Timshel Posted May 11, 2015 Posted May 11, 2015 At mid-twenties, there are still so many milestones ahead. She was speaking with a confidence that was appropriate for her age. As we get older and at a point where we begin to 'survey' our lives and accomplishments, then we acknowledge that the journey of life can thwart even the best laid plans. I thought I would be married into my old age. I did not see my husband's brain cancer coming and neither did he. We had lot's of plans. Should we not have dreamed them, made them? Of course, everyone should. If things don't happen the way we anticipate, adjust. 3
DJOkawari Posted May 11, 2015 Posted May 11, 2015 Looking for your ideal life and trying to actualize it seems pretty normal. The question I have for you is: how would a person consciously achieve something without thinking that they could achieve it? I watched this talk and basically it discusses a "growth mindset" - the idea that something you haven't achieved is just something you haven't achieved "yet" rather than something that you failed at. Maybe you could check it out. Carol Dweck: The power of believing that you can improve | Talk Video | TED.com 1
baco Posted May 11, 2015 Posted May 11, 2015 From what you've posted, she hopes to be married at 30, she's not absolutelycertain she will. It's a goal like any other and although it involves someone else, there are some life choices that one can make to aproach that goal. Meeting people with similar life expectations, dedicate more time to a partner, other than work and so on. I know a lot of people, men and women, who chosed to focus on their careers and not being married, others want to travel the world, others focus more on sex and really don't want a long term relantionship. No one knows where the wind takes us, but we can steer a bit in the direction we want.

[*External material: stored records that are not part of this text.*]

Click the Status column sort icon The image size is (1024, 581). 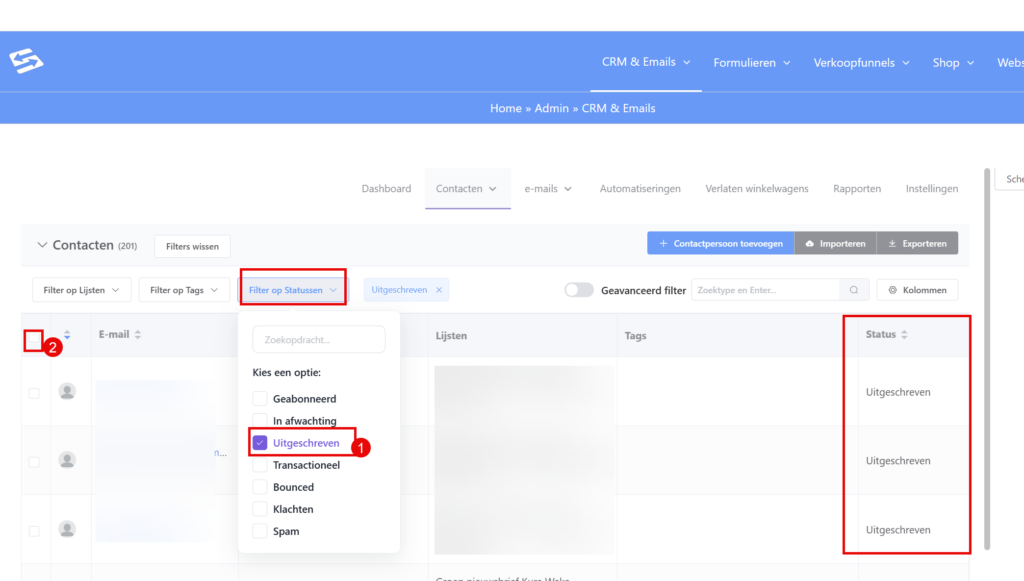(x=904, y=335)
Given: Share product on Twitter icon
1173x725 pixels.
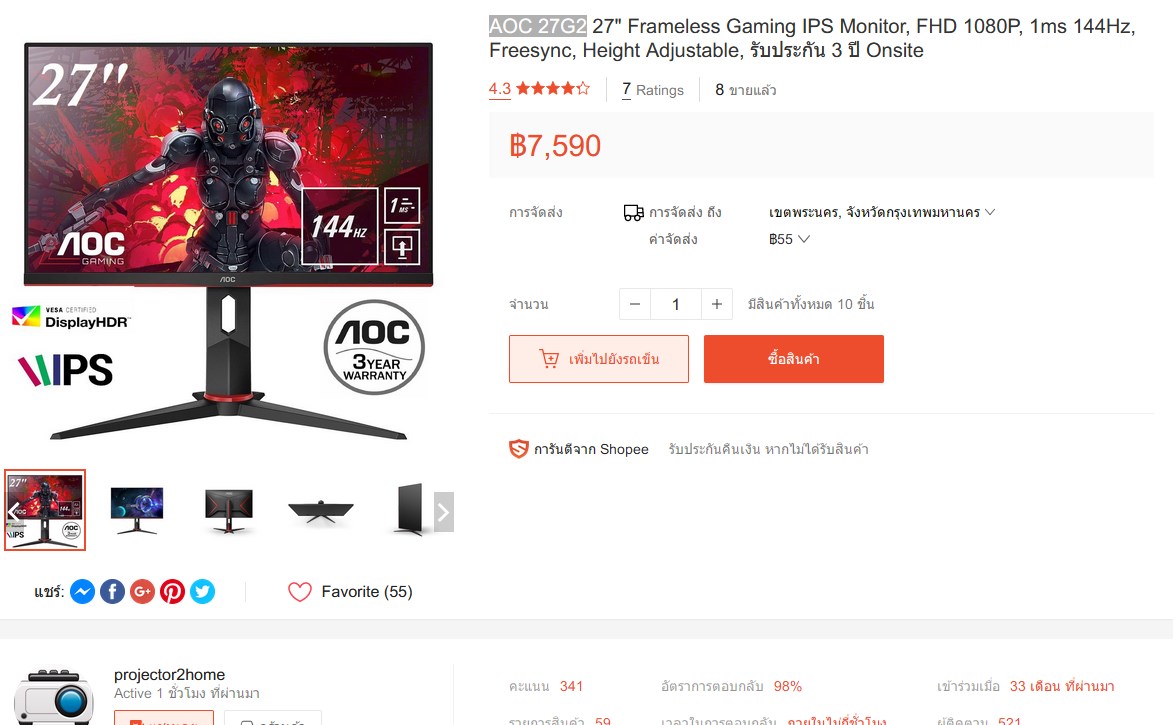Looking at the screenshot, I should tap(202, 592).
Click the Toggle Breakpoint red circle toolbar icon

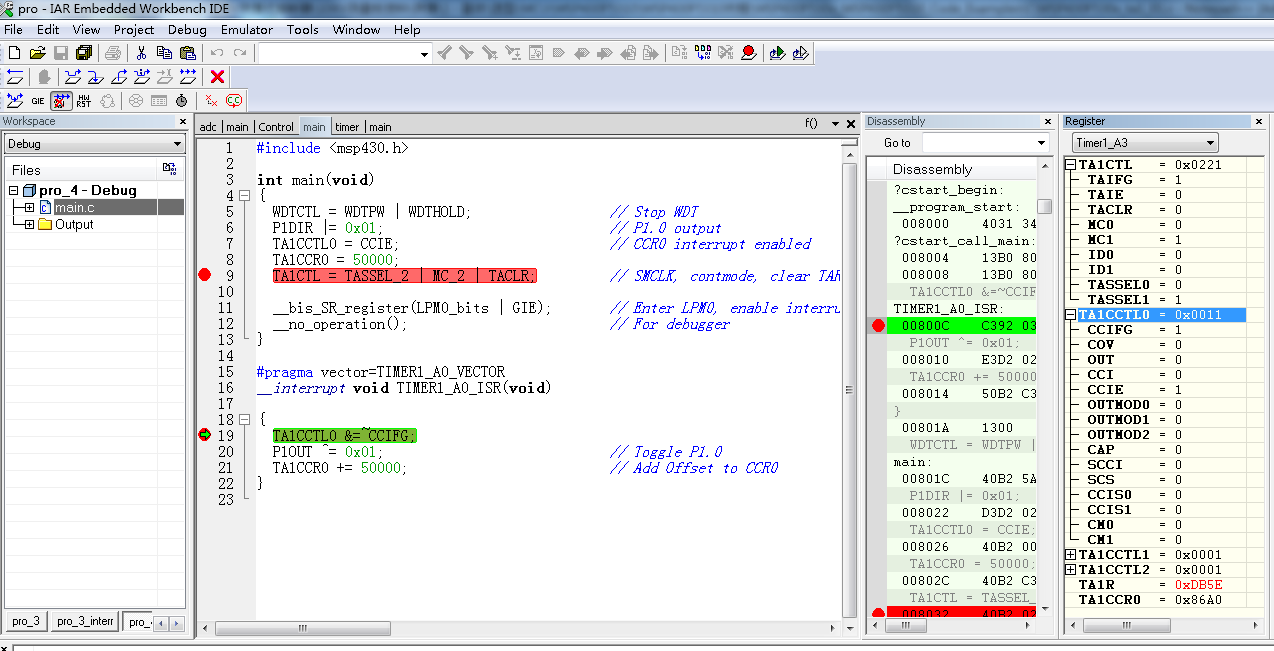click(748, 53)
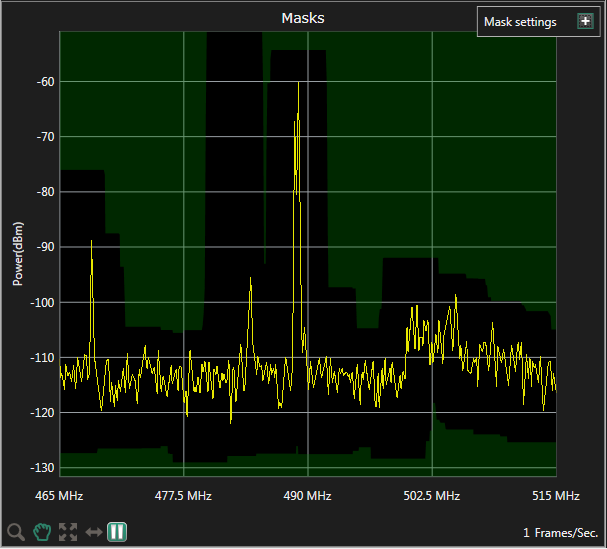Click the 502.5 MHz axis label
Image resolution: width=607 pixels, height=549 pixels.
pyautogui.click(x=432, y=496)
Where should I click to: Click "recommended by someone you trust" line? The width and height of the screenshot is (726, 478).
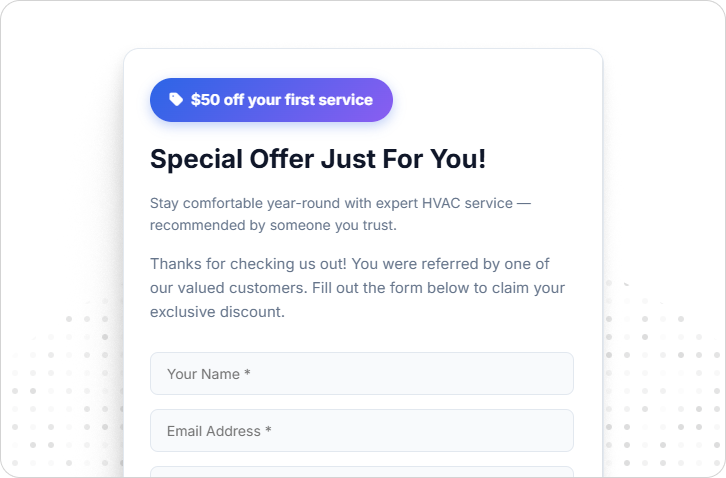pyautogui.click(x=273, y=225)
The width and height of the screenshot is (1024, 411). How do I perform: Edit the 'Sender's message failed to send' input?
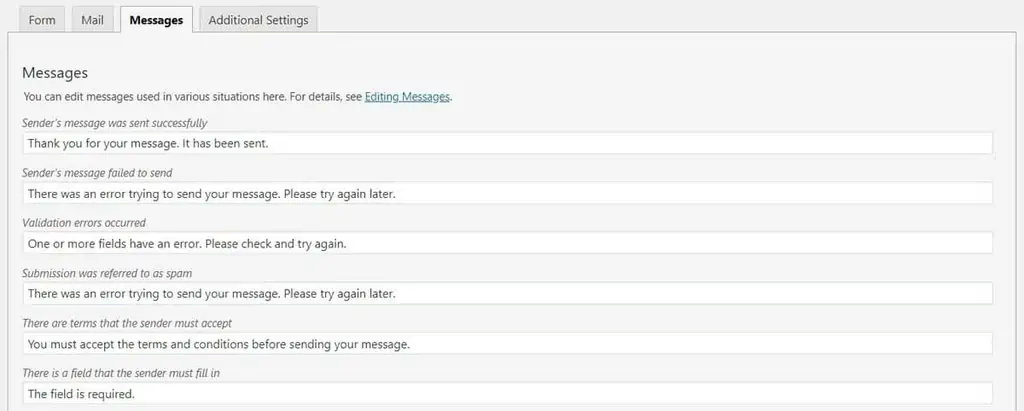click(x=507, y=193)
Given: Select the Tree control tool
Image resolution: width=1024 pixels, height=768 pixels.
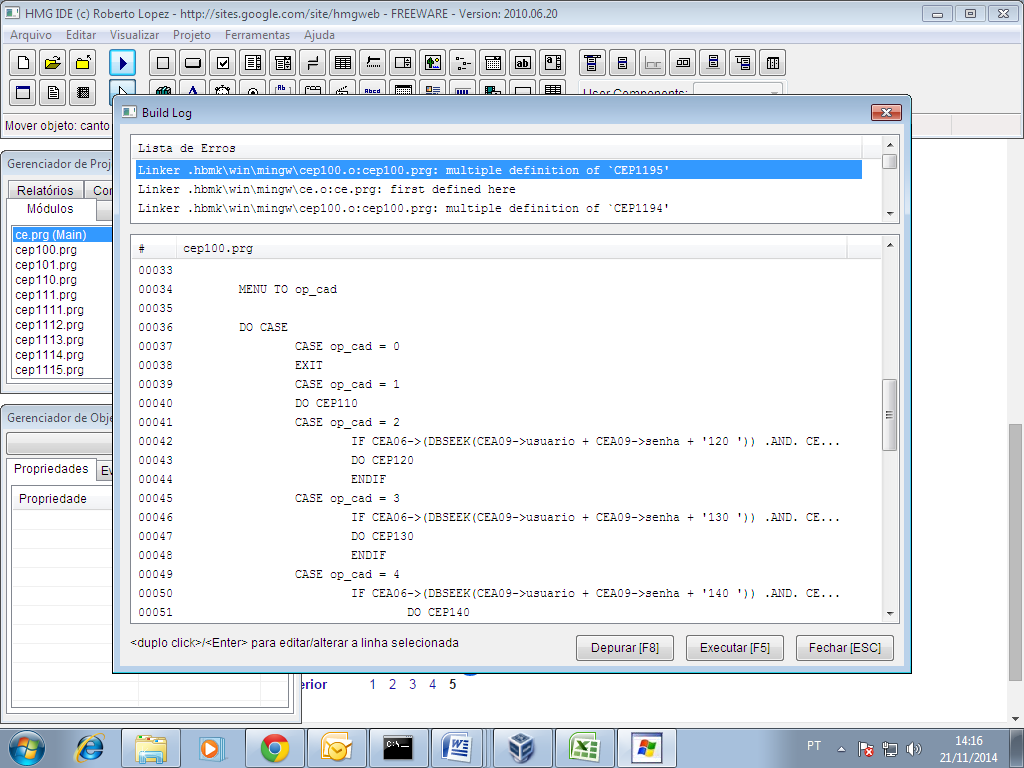Looking at the screenshot, I should (462, 63).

Rejected Rosebud Posted May 11, 2015 Posted May 11, 2015 I'm not mocking. You said you had to laugh at her for saying it that IS mocking ... I want to ask you a serious question: Why do you seem to be obsessed with sitting in judgement with every single thing you can find online or irl that any woman says or does? Please answer, I can't figure it out. Honest question. :confused: 3
Rejected Rosebud Posted May 11, 2015 Posted May 11, 2015 This is 10 years ago by now, right? I wonder if she's married! Oh I just realized this, OP why are you thinking all the way back 10 years to find something to criticize about a woman are you running out of people currently?? 4
BlueIris Posted May 11, 2015 Posted May 11, 2015 Yes, someone can decide that. Some people are marriage-minded and some aren’t. The way people feel about marriage is a core value that many people screen for. I did. I eliminated every prospect who was not marriage-minded and dated only people who viewed marriage positively and wanted it for themselves. And I found my BF, or he found me. If you are diligent, discerning and candid about who you are and what you want in your life, you’ll find it.
MissBee Posted May 11, 2015 Posted May 11, 2015 So I have a dream of becoming a CFO... by your logic, I just shouldn't have this dream by a certain age because it requires mutual participation from the CEO and other people higher up in the business hierarchy? That IS what you are saying right... You can dream, as long as your dream only involves you and no one else to actively participate. I meant to add as well that lots of goals, marriage, career, others, also involve other people's input and decision making, it doesn't mean that you have to refrain from having any hope or desire since you're not the sole person in charge of how it will pan out. OP, if the woman's tone was such that she made it seem like although it didn't happen for you it will happen for her, while she can't be sure, I would wager that it's less about you and more about her own desire and determination. I mean, some people don't care who they're married to, and if they just want to be married by a certain age they can probably find some willing party.